The White Cat is elusive. He likes being in the same room with everyone else but at a few feet’s remove. His meow is quiet, sometimes just a whisper, rarely insistent. Although a bit shy, he’s also open to being approached, at which point he’ll open up and play. In other words, he’s always there and happy to receive attention, but he doesn’t seek it out for its own sake.
Of course, I love cats and I wouldn’t be writing this fable if I didn’t. I give ample attention to both the Spotted Cat and the White Cat. But there’s a big difference. I’ll actually go looking around the house for the White Cat. Sometimes, when the Spotted Cat is too insistent, I push him away because it’s just too much. I don’t have the time or space to give him the attention he’s demanding.
The Moral of the Story
The difference between the Spotted Cat and the White Cat brings out the point that I am trying to make in this fable. As marketers, we have a choice.
We can be noisy and aggressive – stuffing email inboxes and flooding social media feeds. We can tap the faces of our audience while they’re trying to sleep. We can ignore the difference between positive and negative attention. This Spotted Cat strategy has been around for a while. Yes, we get our message across, but we also create situations where our audience turns away. We might not, however, have the same degree of affection as a cat does. Audiences tune out completely and don’t come back.

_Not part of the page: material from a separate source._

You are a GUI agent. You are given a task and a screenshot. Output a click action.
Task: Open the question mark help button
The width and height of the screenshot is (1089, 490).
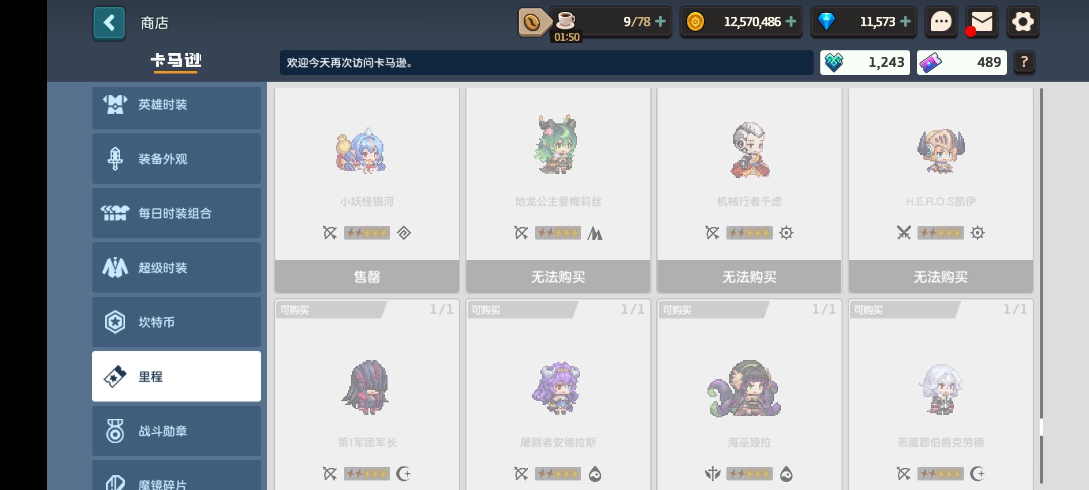point(1024,62)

On the other hand, we can take a calmer, quieter approach, which draws audiences towards us. Thought leadership is a great example of a White Cat strategy. Patiently, deliberately, we communicate insights and points of view that inspire audiences to come find us. We create enticing newness based on the appeal of our innovative thinking rather than the insistency of our efforts. As a result, audiences are happy when we show up. They are more forthcoming with their attention.
The idea of this fable is simple. It’s a call for taking a patient, deliberate approach to our marketing efforts, recognizing that attention earned may be of better quality than attention demanded. Especially in the worlds of financial innovation and fintech for the B2B market, patience is rewarded by an engaged and eager audience.